La marca temporale è uno strumento che consente di applicare un sigillo di data certa a dei dati digitali.

Tale strumento rappresenta la trasposizione digitale del timbro postale.

marcatura temporale

A differenza del timbro postale, la marca temporale consente di documentare tutto, cioè ogni singolo bit, senza possibilità di alcuna alterazione: ove fosse alterato anche un solo bit, la verifica dell’intera marcatura temporale fallirebbe, rendendola invalida.

L’uso di marca temporale in attività di informatica forense è particolarmente utile quando si eseguono delle acquisizioni forensi.

La marca temporale nell’informatica forense

Attraverso l’apposizione di un sigillo elettronico di questo genere, eventualmente accompagnato dalla firma digitale, è possibile documentare in maniera certa quando è stata eseguita l’acquisizione.

Di fatto, la marcatura temporale rappresenta una sorta di verbalizzazione dell’attività svolta a garanzia di tutte le parti in quanto nessun bit dell’acquisizione potrà a quel punto essere alterato.

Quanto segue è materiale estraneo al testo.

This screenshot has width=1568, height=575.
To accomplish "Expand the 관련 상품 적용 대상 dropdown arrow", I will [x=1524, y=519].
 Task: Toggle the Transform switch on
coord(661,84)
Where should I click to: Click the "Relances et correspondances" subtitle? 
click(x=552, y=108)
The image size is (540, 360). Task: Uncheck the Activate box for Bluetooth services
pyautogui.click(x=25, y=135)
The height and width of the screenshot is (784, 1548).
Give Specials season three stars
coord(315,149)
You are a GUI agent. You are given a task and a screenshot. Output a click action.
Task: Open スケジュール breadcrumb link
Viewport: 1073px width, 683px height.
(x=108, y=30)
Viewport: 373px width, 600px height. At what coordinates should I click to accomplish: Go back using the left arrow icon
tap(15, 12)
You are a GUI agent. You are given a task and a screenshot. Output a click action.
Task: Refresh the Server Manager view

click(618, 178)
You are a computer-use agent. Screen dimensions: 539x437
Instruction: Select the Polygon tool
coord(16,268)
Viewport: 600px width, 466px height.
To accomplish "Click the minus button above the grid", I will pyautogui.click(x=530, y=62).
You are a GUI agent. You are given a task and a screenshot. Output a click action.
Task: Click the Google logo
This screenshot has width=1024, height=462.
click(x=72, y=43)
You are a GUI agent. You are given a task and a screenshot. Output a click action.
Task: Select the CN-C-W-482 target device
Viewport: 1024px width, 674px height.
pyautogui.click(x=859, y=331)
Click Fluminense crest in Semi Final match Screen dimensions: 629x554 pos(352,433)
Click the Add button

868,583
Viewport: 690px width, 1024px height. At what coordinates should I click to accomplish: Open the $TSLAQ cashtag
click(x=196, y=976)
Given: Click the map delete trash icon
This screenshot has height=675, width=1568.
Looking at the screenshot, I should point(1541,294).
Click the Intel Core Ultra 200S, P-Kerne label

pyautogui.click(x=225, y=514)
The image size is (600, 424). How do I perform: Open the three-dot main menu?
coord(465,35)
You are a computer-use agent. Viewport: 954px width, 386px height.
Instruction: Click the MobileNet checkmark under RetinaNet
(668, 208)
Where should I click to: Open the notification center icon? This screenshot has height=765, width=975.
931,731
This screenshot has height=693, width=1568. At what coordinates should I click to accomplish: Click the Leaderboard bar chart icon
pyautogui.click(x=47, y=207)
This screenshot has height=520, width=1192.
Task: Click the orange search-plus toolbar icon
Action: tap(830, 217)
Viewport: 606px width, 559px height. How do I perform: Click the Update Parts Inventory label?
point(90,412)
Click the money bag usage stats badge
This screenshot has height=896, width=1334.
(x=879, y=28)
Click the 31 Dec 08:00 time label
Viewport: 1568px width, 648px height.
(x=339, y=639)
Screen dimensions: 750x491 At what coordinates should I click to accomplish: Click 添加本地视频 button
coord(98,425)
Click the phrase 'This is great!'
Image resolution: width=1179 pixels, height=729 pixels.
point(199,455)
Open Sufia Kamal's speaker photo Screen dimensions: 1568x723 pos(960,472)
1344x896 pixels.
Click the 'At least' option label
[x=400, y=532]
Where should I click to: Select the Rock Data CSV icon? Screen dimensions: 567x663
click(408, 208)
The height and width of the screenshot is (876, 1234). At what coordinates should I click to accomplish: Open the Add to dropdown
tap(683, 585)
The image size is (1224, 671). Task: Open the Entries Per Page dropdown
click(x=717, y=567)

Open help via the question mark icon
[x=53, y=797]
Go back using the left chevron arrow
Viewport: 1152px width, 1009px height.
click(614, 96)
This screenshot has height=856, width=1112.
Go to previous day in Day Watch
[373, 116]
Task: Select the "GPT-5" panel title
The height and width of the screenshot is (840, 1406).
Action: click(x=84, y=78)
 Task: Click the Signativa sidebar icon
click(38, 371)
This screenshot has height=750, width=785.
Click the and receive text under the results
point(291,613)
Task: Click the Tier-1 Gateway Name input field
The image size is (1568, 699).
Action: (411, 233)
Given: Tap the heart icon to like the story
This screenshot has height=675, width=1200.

Come verificare la marcatura temporale

La verifica di una marca temporale è un’operazione tecnica piuttosto semplice.

Attraverso specifici software come ad esempio ArubaSign o Dike è possibile verificare l’integrità della marca temporale. Ove vi fossero delle alterazioni infatti la verifica restituirebbe delle anomalie che renderebbero priva di qualsiasi attendibilità la marca temporale.